Perché non lo ha fatto? Si chiede Punzi. Non solo Unifil non è riuscita ad adempiere alla sua missione, non ci ha mai nemmeno provato, non essendo mai state contrastate né denunciate le attività di Hezbollah nell’area. Questo inadempimento, praticamente è una delle cause della nuova guerra tra Israele e Hezbollah. “In questi 18 anni, infatti, – scrive Punzi – Unifil ha permesso al gruppo terroristico di riarmarsi e riposizionarsi a sud del fiume Litani, al confine nord di Israele, zona che doveva rimanere interdetta come da risoluzione 1701. Proprio da questa regione Hezbollah ha cominciato, fin dal giorno seguente il pogrom di Hamas del 7 ottobre 2023, quindi da oltre un anno, a lanciare missili verso il territorio israeliano, causando 80 mila sfollati”. Peraltro, sembra che in“questi pochi giorni di incursioni l’Idf ha scoperto – a pochissimi metri dalle basi Unifil – una rete di tunnel e depositi di armi, oltre 1.000 siti strategici, dimostrando come Hezbollah fosse in procinto di replicare il massacro del 7 Ottobre su larga scala nel nord di Israele. E non è da escludere che Israele abbia, o possa raccogliere presto, prove di collusione tra alcuni contingenti Unifil e Hezbollah”. Ecco perché secondo Punzi, “Con la sua inazione, la missione Onu si è resa complice del riarmo e dell’escalation di Hezbollah in corso da un anno”.
Pertanto è evidente che la missione del nostro contingente militare diventa impossibile da compiere. Soprattutto ora che Israele ha deciso di fare i conti con le azioni terroristiche dei miliziani islamisti filoiraniani di Hezbollah. Non solo, è evidente che i soldati italiani impegnati in Unifil non sono affatto al sicuro. “E non possono esserlo, perché il lavoro che avrebbe dovuto fare Unifil negli anni passati, ora dovranno farlo gli israeliani”.
Unifil si trova ormai in una zona di guerra. Sono in corso intensi combattimenti tra le milizie di Hezbollah e le forze israeliane proprio nella zona di Naqura, dove si trova il quartier generale Unifil. E dove si trovano anche le postazioni di Hezbollah, guarda caso proprio vicine ad esso. Insomma, la missione Onu è tra due fuochi, per questo l’Idf le aveva raccomandato di spostarsi di 5 km a nord. Ma il comando Unifil ha respinto la richiesta israeliana. Certo “Italia e Nazioni Unite non possono prendere ordini da Israele”, ha ammonito il ministro Crosetto.
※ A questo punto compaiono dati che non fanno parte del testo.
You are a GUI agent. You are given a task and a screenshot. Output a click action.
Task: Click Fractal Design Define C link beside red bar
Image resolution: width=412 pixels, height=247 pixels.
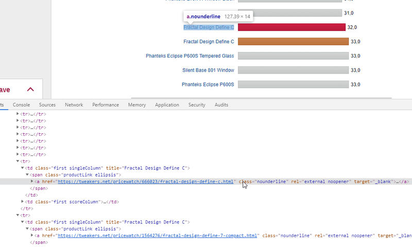pos(209,27)
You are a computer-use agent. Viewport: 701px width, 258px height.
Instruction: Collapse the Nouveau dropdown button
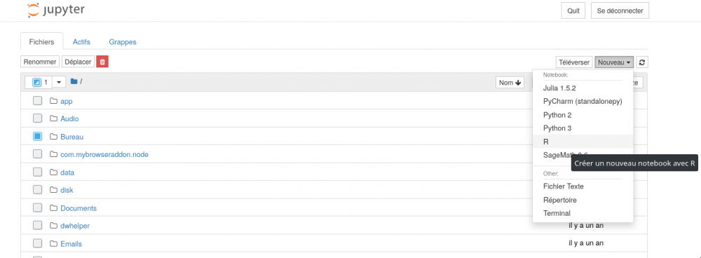click(x=614, y=62)
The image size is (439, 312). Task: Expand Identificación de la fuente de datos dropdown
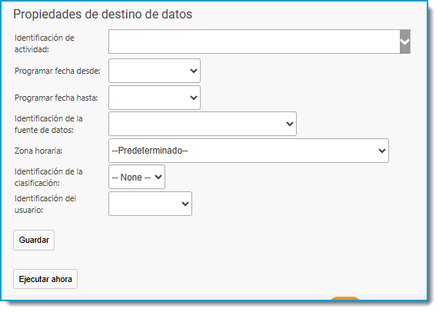202,124
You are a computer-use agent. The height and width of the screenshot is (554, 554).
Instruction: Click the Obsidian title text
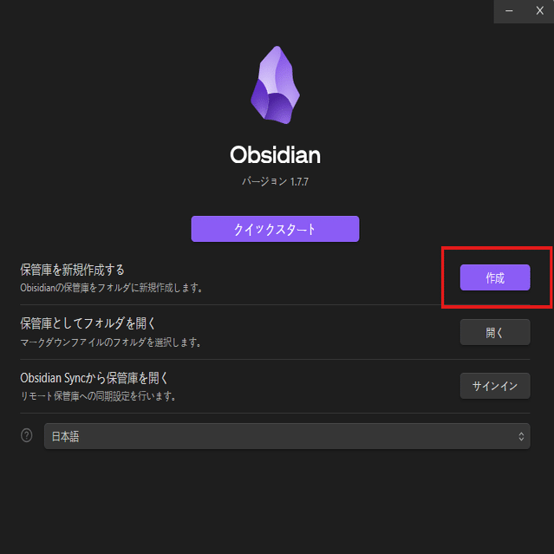pos(275,155)
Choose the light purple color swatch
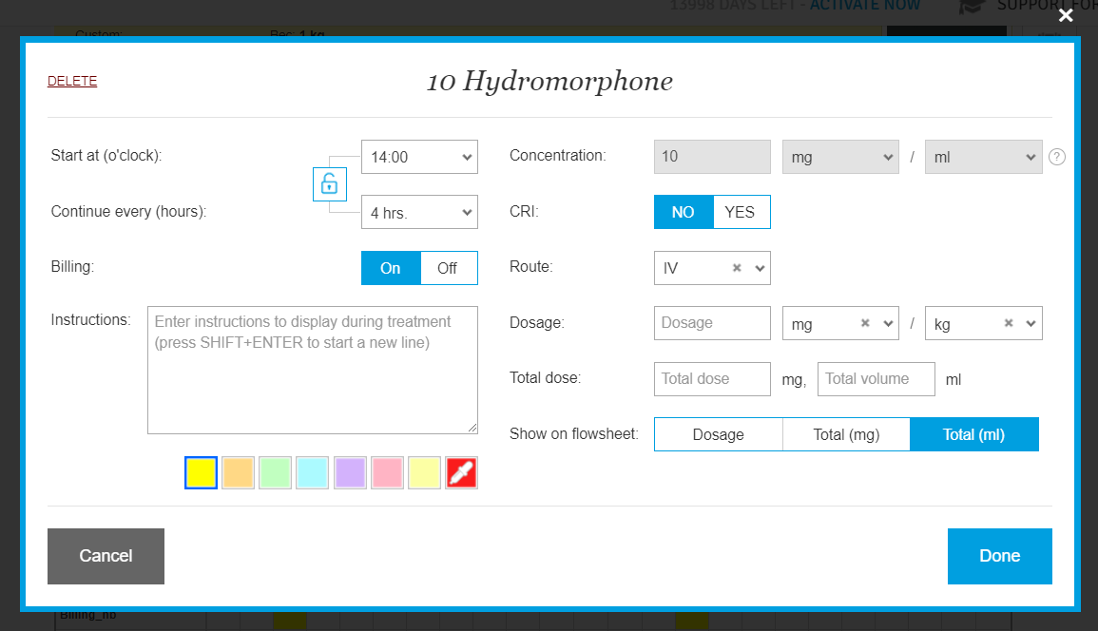 (350, 472)
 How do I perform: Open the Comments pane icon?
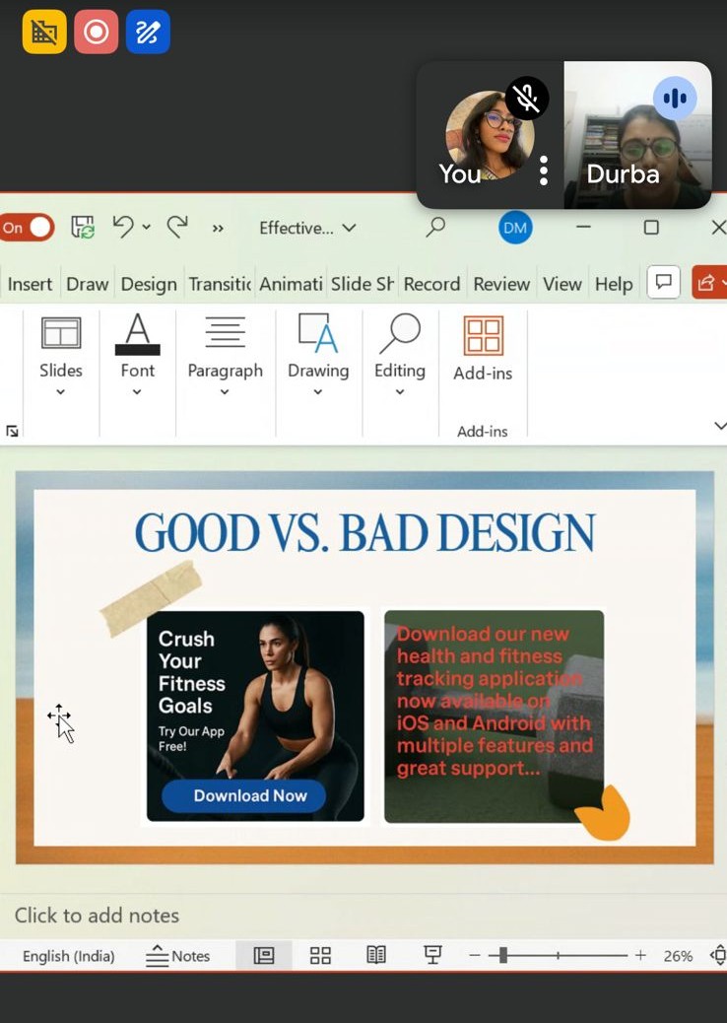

Bene, ma il governo italiano resta responsabile della sicurezza dei suoi militari tenuti in una zona di guerra, tra due fuochi, per una missione che per sua stessa ammissione è impossibile compiere e senza armi idonee a difendersi. Naturalmente,“Se Unifil si ostina a non spostarsi, come raccomandato da Israele, accetta di correre il rischio che le sue basi vengano usate come scudi dalle milizie Hezbollah e siano da impedimento a Israele nel perseguire i suoi obiettivi di sicurezza. Anche non evacuare diventa, di fatto, una scelta di campo”. E’ evidente che i presupposti della missione sono venuti meno, come ha spiegato anche l’ex ministro della difesa Arturo Parisi su X: “La missione Unifil 2 nasce dalla volontà delle parti di interrompere le ostilità e dalla loro convergente consapevolezza della necessità di un forza di interposizione. Sono questi presupposti ad essere venuti meno“. E qui Punzi infierisce sul governo di Destra che si ostina a partecipare ad una missione, non solo completamente inefficace, ma dannosa, costosa e ora anche pericolosa. Per di più, l’invio di un nostro contingente fu deciso da un governo di centrosinistra, con un ministro degli esteri, Massimo D’Alema, che andava a braccetto con esponenti di Hezbollah a Beirut.